There’s just one thing standing between me and the perfect Saturday: a mountain of pumpkins.

“You want me to do what?” I’m standing by the truck, keys in hand, ready for my day of doing everything and nothing. I’m going to pick up Traven and Paul, and we’re going to the movies over in Warner Robins or to Sonic to get burgers or just drive around until I run out of gas. I don’t even know.

Pam stands on the front porch, doling out bad news like second helpings of mashed potatoes. “I want you to drive over to the Akin Farm and pick up the pumpkins for the church pumpkin patch. It’ll just be a few truckloads.”

“A few?!”

“If you and Dean go together, it’ll take no time at all.”

“Dean already left to ride four-wheelers with Ethan.” Like he would do manual labor during his weekend home anyway. I cross my arms over my chest. I’m fully aware I’m being an insufferable brat right now, but I can see my golden Saturday slipping through my fingers while Dean and Ethan ride four-wheelers into the sunset.

Pam sighs, and it’s like her whole body sinks a couple inches into the porch. “I’m sorry. I hate that you have to do it by yourself, but they’re counting on me. And they need the pumpkins there by three because the fall festival starts tonight.”

My shoulders hunch. I’m going to say yes, but I’m not going to be happy about it. Before I can find the words, a voice pipes up behind me.

“I can do it.”

Hope? I turn. Yep, it is definitely Hope, and she is definitely volunteering as tribute.

“Oh, honey, you don’t have to do that,” says Pam.

“You don’t. You really don’t,” I add.

She shrugs. “I don’t mind. Seriously. It’ll be fun.”

Well, I wouldn’t go that far. But I don’t want to look like an unhelpful douche, so I throw on a smile. “Yeah. Hope and I will do it.” Hauling pumpkins really isn’t that bad, anyway.

Pam smirks at me. “Are you sure? I don’t want to ruin your big plans.”

Okay, I deserved that. “It’s fine. We got this.”

“Okay. Well, you two have fun.” Pam is still grinning like a fiend as she heads back into the house.

Hope and I hop in the truck, and I crank her up. I drive us through town, and then down winding country roads that are so narrow you have to slow down and really squeeze when it’s time to pass another car. Hope stares out the window at the cotton fields that spread in every direction.

“Thank you,” I say. “You really didn’t have to do this.”

“It’s fine.” She side-eyes me. “It’s been months since I’ve gotten roped into one of Pam’s projects.”

“Someday you’ll have to train me in your project-avoiding ways.”

When we get to the Akin Farm, the pumpkins are already organized on the front lawn. The Akin boys help us load the truck, so it really doesn’t take that long. We make the first and second trips, and before I know it, we’re on the third, and we’re loading the last of the pumpkins.

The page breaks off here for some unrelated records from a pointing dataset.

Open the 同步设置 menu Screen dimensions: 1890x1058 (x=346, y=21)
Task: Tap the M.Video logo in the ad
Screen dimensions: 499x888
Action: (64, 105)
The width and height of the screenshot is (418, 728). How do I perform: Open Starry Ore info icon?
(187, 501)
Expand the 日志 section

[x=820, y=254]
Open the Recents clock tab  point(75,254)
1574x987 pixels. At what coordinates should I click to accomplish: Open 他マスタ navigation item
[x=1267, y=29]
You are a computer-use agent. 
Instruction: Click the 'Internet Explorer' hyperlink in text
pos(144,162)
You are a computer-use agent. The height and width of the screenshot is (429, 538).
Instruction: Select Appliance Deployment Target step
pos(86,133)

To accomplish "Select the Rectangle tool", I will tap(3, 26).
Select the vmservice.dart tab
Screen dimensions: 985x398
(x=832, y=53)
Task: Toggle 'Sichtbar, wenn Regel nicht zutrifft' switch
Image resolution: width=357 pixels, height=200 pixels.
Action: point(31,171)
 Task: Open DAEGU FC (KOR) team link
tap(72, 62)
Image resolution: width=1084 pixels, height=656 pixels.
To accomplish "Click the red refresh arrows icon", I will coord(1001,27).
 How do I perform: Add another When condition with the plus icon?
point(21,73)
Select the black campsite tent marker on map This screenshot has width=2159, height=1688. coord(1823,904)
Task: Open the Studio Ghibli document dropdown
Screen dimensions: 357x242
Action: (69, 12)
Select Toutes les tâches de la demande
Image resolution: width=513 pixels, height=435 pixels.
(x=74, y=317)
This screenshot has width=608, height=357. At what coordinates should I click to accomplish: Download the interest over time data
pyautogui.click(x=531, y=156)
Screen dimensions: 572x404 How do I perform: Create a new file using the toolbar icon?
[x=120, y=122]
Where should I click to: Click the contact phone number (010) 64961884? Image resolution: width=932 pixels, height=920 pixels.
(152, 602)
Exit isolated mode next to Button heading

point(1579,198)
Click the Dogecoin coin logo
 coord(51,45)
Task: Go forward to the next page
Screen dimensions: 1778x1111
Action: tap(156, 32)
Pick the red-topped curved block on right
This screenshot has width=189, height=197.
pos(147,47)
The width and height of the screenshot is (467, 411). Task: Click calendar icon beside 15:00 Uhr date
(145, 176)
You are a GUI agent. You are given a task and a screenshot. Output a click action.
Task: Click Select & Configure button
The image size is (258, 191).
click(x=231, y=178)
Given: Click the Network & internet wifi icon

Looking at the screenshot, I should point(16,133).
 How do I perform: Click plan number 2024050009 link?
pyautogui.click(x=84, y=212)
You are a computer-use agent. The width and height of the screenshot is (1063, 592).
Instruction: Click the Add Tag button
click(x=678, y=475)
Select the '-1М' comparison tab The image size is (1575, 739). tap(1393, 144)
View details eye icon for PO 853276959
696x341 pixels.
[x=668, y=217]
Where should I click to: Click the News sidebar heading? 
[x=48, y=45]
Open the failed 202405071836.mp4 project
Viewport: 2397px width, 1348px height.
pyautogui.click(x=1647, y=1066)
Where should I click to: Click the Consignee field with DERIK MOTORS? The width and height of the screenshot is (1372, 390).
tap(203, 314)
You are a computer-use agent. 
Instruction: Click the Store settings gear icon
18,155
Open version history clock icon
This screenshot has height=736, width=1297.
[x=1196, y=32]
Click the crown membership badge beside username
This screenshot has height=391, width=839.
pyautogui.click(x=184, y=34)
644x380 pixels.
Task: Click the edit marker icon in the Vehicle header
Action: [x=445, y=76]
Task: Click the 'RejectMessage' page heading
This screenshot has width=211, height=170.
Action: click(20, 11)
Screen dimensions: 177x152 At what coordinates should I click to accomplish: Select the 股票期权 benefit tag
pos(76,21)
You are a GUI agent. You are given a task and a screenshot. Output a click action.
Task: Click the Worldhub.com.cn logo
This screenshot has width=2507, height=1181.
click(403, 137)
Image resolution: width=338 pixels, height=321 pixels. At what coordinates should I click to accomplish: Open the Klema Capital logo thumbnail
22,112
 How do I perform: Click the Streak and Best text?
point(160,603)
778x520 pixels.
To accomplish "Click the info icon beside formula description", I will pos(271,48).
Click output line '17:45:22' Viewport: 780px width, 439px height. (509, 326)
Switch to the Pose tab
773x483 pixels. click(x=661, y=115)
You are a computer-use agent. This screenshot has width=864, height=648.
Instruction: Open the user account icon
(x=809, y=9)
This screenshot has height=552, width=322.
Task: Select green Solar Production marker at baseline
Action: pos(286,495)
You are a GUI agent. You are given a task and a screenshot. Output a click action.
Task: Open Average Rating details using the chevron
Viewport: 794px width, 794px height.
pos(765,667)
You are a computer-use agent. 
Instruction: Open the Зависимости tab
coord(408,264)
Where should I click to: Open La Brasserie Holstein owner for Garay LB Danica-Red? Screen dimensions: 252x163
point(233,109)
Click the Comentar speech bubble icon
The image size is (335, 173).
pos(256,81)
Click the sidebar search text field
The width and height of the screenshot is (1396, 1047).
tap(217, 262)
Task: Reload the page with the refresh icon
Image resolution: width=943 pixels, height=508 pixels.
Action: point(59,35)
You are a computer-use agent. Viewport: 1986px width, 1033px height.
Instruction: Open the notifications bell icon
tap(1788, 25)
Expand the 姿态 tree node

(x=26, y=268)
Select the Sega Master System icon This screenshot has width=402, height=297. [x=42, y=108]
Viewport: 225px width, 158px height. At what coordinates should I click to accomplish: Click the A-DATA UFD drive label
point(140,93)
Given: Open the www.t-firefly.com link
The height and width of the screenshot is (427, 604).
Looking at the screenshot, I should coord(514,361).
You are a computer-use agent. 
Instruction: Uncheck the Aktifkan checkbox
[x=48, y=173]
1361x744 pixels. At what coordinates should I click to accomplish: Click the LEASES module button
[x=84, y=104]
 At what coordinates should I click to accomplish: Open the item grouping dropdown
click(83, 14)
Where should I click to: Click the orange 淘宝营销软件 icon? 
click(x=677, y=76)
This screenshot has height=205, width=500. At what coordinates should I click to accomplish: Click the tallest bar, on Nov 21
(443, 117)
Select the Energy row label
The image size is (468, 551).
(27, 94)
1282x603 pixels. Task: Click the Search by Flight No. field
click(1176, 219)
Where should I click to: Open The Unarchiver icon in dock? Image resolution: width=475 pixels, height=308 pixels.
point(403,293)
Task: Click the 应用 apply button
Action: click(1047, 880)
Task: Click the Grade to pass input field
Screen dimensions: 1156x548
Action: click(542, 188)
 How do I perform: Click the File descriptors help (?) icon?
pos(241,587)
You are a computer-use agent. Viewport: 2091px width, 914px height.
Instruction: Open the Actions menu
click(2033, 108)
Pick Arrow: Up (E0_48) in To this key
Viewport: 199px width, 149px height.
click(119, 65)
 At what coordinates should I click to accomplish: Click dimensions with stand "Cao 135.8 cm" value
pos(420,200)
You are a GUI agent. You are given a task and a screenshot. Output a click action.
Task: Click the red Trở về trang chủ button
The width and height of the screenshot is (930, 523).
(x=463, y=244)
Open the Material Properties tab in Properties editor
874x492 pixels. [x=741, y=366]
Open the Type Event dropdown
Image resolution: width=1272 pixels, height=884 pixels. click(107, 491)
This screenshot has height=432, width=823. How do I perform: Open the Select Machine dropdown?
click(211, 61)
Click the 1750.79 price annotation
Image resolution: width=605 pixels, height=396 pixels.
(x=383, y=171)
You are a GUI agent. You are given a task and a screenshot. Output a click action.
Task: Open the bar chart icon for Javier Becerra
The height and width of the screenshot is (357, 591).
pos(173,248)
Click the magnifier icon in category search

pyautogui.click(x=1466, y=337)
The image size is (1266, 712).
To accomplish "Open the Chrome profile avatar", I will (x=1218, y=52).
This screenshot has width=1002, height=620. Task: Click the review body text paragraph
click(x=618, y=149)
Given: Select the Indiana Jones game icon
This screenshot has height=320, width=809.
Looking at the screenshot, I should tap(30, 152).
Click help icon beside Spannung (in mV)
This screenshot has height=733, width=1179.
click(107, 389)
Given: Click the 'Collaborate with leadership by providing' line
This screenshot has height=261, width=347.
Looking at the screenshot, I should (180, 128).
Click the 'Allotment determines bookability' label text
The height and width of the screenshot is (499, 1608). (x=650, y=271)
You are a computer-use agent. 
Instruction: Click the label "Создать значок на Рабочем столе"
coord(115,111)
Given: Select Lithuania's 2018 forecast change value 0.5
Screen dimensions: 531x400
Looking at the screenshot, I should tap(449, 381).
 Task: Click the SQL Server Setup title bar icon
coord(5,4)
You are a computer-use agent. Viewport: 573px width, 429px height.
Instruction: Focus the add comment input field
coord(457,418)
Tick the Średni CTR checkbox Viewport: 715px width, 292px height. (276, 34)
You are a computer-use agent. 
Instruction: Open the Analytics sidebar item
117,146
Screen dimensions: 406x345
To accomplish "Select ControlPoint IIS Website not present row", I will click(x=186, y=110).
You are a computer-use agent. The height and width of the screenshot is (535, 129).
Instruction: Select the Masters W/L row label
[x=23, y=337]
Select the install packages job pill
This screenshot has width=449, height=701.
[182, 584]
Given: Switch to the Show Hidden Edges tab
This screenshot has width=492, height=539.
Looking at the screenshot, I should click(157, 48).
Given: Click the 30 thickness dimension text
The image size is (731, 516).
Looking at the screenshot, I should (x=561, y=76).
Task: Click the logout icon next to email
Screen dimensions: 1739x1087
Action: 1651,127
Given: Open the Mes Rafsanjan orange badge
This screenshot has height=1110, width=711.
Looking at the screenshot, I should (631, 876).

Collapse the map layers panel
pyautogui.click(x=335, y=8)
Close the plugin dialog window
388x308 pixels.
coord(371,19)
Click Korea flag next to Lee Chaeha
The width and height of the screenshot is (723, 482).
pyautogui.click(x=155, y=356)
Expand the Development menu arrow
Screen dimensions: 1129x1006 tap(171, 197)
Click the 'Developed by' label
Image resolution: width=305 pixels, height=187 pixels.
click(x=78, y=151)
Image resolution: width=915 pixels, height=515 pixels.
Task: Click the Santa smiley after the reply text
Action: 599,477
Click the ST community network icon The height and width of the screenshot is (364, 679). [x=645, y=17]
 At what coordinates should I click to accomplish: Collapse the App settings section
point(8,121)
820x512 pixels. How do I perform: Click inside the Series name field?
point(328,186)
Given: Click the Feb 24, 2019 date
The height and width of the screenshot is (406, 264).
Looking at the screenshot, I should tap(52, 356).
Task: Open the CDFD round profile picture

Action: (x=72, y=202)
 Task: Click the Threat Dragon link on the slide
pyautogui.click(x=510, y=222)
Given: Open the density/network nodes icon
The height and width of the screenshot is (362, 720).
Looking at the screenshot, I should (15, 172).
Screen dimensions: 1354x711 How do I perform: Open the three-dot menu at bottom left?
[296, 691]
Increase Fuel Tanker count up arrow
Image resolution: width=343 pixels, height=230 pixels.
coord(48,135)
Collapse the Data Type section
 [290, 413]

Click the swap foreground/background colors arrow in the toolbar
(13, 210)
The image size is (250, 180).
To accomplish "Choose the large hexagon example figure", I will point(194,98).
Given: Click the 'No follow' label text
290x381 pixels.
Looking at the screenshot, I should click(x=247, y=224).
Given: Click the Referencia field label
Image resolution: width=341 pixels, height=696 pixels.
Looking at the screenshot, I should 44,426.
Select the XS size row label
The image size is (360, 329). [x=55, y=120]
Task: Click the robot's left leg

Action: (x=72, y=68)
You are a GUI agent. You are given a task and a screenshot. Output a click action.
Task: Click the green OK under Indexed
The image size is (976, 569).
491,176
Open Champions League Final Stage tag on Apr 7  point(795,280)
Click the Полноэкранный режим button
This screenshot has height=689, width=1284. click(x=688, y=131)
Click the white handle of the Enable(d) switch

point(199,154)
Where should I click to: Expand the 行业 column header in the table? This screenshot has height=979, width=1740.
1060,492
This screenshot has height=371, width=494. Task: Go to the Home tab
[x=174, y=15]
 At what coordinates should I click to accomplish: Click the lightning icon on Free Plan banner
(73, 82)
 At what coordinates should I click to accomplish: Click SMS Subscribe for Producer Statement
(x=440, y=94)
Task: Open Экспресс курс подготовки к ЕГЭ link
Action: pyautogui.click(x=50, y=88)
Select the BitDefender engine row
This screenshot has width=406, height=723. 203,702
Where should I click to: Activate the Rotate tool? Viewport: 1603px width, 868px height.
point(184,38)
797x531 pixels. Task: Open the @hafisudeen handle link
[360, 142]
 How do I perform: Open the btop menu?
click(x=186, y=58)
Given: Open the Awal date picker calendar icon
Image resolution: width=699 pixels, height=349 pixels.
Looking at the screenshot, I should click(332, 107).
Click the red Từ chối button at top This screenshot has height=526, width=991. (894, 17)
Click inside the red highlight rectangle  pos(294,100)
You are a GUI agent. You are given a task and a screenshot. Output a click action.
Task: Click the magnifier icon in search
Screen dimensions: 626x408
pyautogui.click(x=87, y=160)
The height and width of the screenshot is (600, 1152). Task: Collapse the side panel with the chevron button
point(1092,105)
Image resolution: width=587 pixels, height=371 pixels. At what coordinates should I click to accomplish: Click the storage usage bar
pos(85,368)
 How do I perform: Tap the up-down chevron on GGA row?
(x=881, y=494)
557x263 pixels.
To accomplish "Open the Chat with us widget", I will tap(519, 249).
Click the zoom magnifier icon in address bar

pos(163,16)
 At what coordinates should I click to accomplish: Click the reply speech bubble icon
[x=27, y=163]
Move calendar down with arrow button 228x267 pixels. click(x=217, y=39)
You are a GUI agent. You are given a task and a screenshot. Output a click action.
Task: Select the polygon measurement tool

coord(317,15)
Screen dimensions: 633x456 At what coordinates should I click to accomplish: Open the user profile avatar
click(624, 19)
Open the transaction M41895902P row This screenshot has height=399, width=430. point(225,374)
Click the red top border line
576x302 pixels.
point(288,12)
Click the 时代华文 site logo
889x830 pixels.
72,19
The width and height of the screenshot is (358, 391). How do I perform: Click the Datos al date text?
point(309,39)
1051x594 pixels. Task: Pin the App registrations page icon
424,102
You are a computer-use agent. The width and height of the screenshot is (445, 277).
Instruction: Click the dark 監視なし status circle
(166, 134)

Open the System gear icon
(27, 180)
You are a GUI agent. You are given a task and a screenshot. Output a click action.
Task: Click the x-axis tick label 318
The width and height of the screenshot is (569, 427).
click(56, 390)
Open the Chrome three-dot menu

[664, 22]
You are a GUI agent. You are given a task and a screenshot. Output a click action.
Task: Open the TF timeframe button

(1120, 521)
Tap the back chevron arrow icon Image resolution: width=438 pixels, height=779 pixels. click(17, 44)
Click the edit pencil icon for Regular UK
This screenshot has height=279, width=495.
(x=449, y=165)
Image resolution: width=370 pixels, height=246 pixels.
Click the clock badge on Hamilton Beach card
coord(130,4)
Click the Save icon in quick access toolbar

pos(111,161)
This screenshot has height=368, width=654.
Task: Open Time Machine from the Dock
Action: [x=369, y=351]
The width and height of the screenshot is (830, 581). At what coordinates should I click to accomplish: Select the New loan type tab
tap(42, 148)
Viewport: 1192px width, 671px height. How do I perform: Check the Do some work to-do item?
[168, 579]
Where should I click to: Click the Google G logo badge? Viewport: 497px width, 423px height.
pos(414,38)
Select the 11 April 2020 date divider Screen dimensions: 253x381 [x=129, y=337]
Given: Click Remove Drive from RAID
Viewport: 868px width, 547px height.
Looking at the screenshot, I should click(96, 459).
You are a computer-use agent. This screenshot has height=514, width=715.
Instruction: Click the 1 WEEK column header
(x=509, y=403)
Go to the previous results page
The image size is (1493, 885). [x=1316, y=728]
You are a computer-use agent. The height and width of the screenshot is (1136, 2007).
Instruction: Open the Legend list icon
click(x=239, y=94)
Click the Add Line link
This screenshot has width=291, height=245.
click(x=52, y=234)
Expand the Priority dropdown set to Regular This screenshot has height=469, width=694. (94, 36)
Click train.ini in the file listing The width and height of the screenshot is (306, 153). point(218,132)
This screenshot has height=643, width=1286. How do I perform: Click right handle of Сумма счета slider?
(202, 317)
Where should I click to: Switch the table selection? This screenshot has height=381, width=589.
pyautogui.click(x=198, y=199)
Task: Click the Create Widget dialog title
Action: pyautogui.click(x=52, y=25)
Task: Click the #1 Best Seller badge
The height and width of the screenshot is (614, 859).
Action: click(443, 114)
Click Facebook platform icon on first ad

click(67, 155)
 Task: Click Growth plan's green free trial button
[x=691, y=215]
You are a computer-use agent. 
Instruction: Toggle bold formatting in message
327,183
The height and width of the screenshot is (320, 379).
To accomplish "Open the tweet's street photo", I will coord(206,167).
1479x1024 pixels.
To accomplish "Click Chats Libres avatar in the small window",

I tic-shrug as Mrs. Akin presses a couple mason jars into my hands. “Thanks for your help. And please tell your mother thank you, too. She’s done such a nice thing, organizing all this.” She nods to the jars. “Can you give those to her? They’re my Brunswick stew.”

“Sure.”

I tic-shrug a couple more times, but she doesn’t even bat an eyelash. All the ladies in Pam’s Sunday school think I’m “just so adorable,” and they like to embarrass me by trying to fix me up with their daughters and granddaughters. Then, we do the super polite southern dance of “You’re so welcome,” and “Oh, no, thank you.” And then we’re off to the church.

We pass the billboard for my dad’s store out on 75. You can tell a lot about a place from their billboards. For example, here is a taxonomy of the ones that dot 75 as it winds down through the southern half of Georgia:

It kind of makes you wonder what the rest of the world thinks about us as they grab their French fries and gasoline on the way to Florida. Sometimes it’s weird how it’s possible to be simultaneously so proud and embarrassed to be from a place.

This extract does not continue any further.